TEXT SEGMENT
........

Are the Trump Government Firinigs Politically Targeted?
Tagged:MathInTheNews
/
Politics
/
Sadness
/
Statistics
Are the federal government firings by Trump/Musk/DOGE random, or in large departments, or politically targeted regardless of merit? It turns out there’s evidence to decide this objectively.
The Question: Trump Government Firings vs Ideology
Stanford political scientist Adam Bonica made a remarkable post on Mastodon [1] in which he argued that the Trump/Musk/DOGE firings are not at all directed at saving government expenditures, as advertised. Instead, they are ruthlessly politically targeted at agencies which are perceived as liberal.
It’s not about saving money. It’s about finding anything liberals like, and burning it to the ground.
So here’s what he did:
- He used a paper by Richardson, Clinton, and Lewis from 2018 [2] to get a score for the perceived liberal/conservative agenda of numerous federal agencies. That paper is based on responses from > 1500 federal executives, rating agency policy views as liberal to conservative. It was collected across both Republican and Democratic administrations. There might be problems with it, but it looks pretty good.

........

[Entries for finding words and elements]
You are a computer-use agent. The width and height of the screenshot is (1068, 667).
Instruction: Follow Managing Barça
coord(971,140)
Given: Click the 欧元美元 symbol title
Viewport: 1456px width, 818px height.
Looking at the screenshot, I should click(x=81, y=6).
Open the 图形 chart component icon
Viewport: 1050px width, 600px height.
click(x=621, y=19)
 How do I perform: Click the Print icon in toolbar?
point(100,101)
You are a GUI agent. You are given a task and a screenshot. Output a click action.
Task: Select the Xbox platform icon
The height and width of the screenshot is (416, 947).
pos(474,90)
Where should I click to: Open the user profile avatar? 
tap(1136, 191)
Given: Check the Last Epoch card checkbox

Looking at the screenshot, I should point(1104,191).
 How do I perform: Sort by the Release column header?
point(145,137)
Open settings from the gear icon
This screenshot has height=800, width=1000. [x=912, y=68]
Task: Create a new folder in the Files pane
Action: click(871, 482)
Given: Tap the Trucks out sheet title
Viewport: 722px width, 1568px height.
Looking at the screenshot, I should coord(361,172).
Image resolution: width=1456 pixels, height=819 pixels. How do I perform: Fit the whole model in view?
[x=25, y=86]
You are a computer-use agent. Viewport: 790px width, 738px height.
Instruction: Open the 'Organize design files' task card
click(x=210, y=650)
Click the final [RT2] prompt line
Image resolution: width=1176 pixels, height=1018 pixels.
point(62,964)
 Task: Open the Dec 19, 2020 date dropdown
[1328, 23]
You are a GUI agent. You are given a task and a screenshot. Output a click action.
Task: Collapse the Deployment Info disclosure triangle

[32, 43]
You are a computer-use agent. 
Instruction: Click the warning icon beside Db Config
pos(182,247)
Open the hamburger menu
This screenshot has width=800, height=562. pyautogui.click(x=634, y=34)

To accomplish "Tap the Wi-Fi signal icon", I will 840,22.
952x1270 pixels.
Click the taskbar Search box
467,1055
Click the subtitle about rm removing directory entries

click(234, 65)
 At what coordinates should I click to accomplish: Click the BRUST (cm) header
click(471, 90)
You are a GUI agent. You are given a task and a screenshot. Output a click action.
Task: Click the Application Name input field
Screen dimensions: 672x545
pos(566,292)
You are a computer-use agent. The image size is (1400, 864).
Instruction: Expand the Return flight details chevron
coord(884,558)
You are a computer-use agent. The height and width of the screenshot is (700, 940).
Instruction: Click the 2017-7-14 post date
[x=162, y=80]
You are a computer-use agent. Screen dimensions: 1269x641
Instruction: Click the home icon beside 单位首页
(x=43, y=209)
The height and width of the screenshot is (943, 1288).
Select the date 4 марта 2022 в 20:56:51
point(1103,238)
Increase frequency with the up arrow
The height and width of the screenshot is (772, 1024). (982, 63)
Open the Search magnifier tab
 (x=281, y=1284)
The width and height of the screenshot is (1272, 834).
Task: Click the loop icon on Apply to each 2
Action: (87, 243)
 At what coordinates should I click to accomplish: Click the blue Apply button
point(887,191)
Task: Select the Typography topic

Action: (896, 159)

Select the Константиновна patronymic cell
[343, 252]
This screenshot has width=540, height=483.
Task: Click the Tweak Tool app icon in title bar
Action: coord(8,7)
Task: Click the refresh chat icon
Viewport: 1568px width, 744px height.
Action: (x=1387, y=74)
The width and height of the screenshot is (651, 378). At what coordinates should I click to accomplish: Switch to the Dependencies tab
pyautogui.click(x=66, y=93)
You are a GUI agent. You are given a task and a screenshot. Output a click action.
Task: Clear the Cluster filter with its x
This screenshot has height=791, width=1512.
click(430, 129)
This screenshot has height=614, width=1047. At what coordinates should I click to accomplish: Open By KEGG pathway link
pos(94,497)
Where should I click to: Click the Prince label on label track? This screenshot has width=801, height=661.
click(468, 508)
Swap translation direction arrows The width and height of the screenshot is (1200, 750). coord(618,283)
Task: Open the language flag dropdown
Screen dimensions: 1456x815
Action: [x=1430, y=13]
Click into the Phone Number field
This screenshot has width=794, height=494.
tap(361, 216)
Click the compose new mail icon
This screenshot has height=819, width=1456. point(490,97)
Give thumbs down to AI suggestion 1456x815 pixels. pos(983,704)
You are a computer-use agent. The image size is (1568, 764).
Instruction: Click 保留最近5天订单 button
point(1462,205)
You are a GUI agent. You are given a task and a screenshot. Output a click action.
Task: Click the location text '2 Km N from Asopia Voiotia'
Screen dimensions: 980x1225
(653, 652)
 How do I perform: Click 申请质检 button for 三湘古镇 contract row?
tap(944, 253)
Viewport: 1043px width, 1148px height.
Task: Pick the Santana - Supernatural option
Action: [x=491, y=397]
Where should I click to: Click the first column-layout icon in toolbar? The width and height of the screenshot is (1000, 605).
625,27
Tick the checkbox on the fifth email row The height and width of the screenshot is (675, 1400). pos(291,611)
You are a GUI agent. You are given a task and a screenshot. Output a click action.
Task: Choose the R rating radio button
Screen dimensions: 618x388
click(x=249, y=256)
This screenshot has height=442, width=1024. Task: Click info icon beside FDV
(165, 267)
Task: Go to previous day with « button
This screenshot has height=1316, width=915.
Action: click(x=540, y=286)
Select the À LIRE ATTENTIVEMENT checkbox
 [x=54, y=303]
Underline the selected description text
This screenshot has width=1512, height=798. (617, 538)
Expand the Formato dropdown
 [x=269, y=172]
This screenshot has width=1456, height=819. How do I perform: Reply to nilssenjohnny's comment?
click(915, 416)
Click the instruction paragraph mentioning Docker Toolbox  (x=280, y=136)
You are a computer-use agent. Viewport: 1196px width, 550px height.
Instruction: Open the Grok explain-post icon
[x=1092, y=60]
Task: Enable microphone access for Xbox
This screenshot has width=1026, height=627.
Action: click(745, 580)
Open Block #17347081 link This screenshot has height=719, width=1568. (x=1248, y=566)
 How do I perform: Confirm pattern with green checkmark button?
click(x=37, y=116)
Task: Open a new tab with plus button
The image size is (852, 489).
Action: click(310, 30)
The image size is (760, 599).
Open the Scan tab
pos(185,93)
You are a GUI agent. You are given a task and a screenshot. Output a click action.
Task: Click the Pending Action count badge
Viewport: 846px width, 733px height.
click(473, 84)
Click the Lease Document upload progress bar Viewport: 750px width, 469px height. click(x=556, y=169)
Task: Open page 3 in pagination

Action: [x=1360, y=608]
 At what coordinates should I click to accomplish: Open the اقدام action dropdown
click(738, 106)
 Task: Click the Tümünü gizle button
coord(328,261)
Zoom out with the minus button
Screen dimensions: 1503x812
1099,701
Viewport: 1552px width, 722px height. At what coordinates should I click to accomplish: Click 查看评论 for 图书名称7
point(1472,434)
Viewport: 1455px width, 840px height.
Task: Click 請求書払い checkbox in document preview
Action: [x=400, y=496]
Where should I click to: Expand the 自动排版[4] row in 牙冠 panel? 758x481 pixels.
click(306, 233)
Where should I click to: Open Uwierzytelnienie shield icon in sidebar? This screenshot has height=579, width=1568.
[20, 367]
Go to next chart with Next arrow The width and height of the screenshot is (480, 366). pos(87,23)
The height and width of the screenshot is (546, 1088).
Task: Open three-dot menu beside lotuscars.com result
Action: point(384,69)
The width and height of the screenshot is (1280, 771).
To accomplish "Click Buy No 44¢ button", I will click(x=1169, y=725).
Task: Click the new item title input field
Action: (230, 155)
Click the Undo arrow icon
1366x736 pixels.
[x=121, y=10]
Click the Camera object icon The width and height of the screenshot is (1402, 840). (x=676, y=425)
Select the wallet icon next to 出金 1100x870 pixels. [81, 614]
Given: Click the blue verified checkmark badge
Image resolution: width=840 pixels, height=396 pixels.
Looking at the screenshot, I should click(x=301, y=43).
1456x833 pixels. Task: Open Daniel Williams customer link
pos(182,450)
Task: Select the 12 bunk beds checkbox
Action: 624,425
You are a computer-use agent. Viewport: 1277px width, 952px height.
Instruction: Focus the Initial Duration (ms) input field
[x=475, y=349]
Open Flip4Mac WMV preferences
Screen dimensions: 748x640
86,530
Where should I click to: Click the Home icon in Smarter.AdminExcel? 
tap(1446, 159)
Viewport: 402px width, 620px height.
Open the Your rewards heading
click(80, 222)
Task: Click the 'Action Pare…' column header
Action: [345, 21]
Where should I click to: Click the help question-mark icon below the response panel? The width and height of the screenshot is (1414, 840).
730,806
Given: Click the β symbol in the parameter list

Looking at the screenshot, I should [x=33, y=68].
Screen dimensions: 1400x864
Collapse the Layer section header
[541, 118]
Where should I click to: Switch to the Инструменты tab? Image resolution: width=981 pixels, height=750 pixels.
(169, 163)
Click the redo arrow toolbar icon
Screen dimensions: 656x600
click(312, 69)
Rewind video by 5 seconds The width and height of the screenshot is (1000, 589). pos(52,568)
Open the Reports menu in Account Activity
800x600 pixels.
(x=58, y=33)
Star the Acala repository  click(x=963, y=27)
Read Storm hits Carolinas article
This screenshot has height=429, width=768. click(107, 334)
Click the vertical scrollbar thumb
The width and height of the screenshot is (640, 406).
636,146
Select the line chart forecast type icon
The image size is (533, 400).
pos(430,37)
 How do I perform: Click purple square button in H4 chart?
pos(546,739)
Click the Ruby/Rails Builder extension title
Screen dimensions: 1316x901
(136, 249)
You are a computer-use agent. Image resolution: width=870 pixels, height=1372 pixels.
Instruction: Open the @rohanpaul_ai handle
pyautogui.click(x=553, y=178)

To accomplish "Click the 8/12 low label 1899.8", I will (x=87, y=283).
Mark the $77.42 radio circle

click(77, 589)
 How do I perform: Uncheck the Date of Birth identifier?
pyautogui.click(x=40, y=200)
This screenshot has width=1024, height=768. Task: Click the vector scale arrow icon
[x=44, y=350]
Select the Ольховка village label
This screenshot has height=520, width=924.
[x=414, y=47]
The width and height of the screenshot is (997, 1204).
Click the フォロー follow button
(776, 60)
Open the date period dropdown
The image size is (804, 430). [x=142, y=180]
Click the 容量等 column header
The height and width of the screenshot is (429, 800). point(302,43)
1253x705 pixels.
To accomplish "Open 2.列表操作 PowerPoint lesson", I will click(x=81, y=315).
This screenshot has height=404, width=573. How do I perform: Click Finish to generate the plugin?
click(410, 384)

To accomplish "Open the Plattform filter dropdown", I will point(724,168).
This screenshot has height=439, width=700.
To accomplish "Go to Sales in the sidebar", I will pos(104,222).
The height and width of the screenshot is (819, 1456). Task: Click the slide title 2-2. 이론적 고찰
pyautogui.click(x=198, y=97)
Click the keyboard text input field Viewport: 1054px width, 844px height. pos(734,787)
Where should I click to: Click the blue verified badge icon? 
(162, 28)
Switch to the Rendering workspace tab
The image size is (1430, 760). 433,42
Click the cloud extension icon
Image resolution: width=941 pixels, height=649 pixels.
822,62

........

TASK SET
1. In the post on the Trump government firings, why did Bonica turn to the 2018 paper by Richardson, Clinton, and Lewis? Answer in one to three sentences.
2. Extend the post on the Trump government firings from its last sentence onward.

ANSWERS TO THE PROBLEMS
1. He used it to get a score for how liberal or conservative numerous federal agencies are seen to be. The paper rates agency policy views from liberal to conservative, based on answers from more than 1500 federal executives.

2.
- Then he collected other data for those agencies, notably annual budget and headcount (above 500 persons; no point in looking at tiny agencies). It might make sense for the DOGE chainsaw to take a swing at big budgets and big headcounts, after all.
- Finally, he annotated each agency by whether or not there were DOGE layoffs, or whether the agency was targeted for dismantling, or both.
The plot above is one of his results: it shows there’s no particular relationship between agency size (vertical axis, log scale) and agency ideology (horizontal scale). However, coloring in the points by the presence of layoffs shows a clear bias to the agencies perceived as more left.
The Answer: Our Reanalysis of the Same Data
Ok, so you know what’s gonna happen next, right?
We got his data and wrote an R script [3] to reanalyze it in several ways, including what he did and several orthogonal ways, and with some improvements (like cross-validated, LASSO-regulated logistic regression).
Some Scatterplots: Does Anything Look Suspicious?
Here’s our attempt to reproduce Bonica’s plot above: agency staff size on a log scale vs
ideological score. It looks like he’s imposed some limits on the vertical axis, to limit
agency size to 1,000 to 1,000,000, so our plot shows a bit more at the top and bottom.
But other than that, we reach pretty much the same conclusion:
- DOGE firings look like they have little relationship to agency size. (The red/purple dots are about evenly distributed, vertically.)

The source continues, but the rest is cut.